Lula diz que Brasil não aceitará interferências estrangeiras em petróleo encontrado no Amapá
Presidente repudiou pressões internacionais na exploração de petróleo

Foto: Reprodução
O presidente Lula (PT) afirmou nesta segunda (17) que não aceitará interferências estrangeiras no setor de petróleo, após a Petrobras descobrir a presença do combustível no litoral do Amapá.
A declaração acontece durante passagem do petista no estado, no município de Oiapoque, para visita ao navio-sonda da estatal.
O presidente subiu o tom, defendendo a soberania nacional, diante críticas externas, especialmente de países europeus, sobre a exploração de combustíveis fósseis na região.
"Isso aqui significa soberania nacional. Um país que tem um petróleo dessa qualidade não vai permitir que ninguém meta o dedo nele", disse.
Lula celebrou o achado, chamando o combustível de "petróleo chique". Ele afirmou ainda que foi contra orientações diplomáticas feitas s à COP30, no ano passado.
"Muita gente queria que eu não declarasse que [a Petrobras] tinha conquistado a licença porque diziam que os europeus iam ficar chateados [...]. E eu tomei a decisão de anunciar antes da COP que a gente queria fazer a prospecção aqui. Porque o que estava em jogo eram os interesses do país e da nossa empresa", afirmou.
A presidente da Petrobras, Magda Chambriard, destacou que a estatal seguirá avaliando a dimensão da reserva e os próximos passos técnicos da operação.
"Tem petróleo, tem descoberta, a gente ainda não sabe quanto.

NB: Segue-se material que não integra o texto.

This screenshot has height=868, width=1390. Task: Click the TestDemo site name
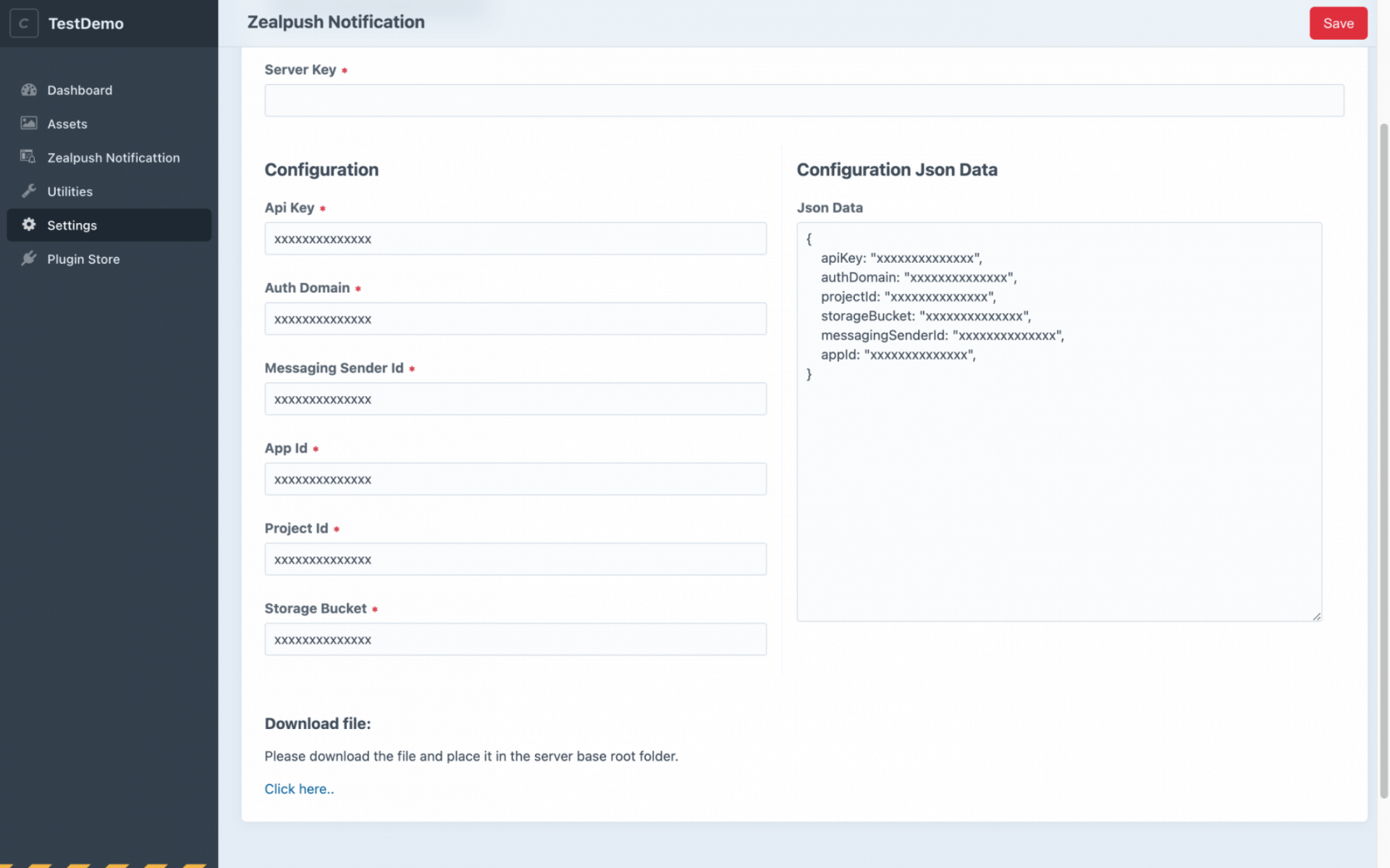point(85,23)
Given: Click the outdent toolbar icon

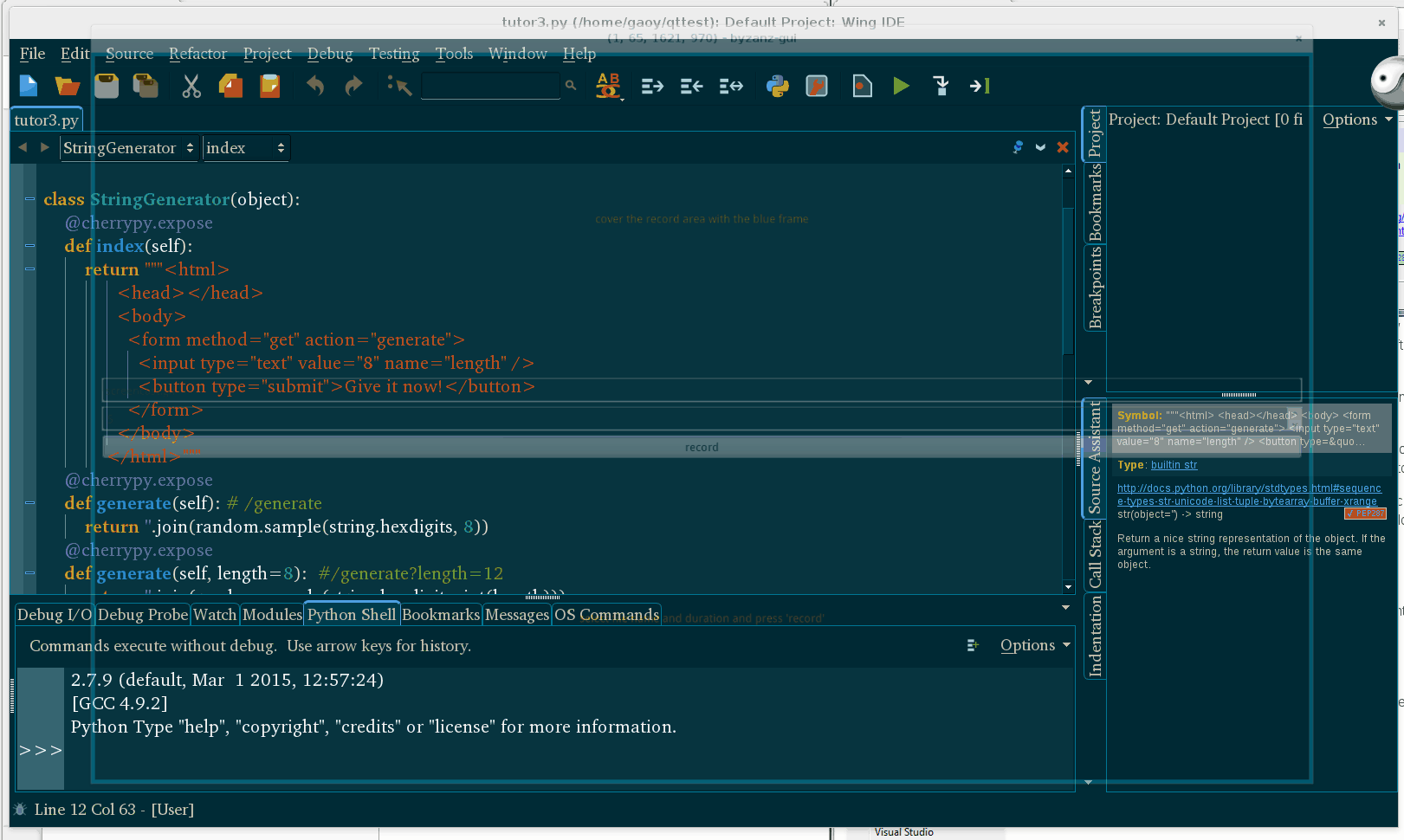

Nós vamos continuar investindo, continuar explorando, e o futuro vai dizer o quanto o Amapá pode nos oferecer", afirma Chambriard.
A empresa avalia a exploração, principalmente para identificar o volume da reserva e se a quantidade é economicamente viável para produção. A área de engenharia está focada em finalizar a perfuração do poço, que ainda tem mil metros restantes. O custo médio é de US$ 1 milhão por dia e já chega ao investimento de US$ 300 milhões.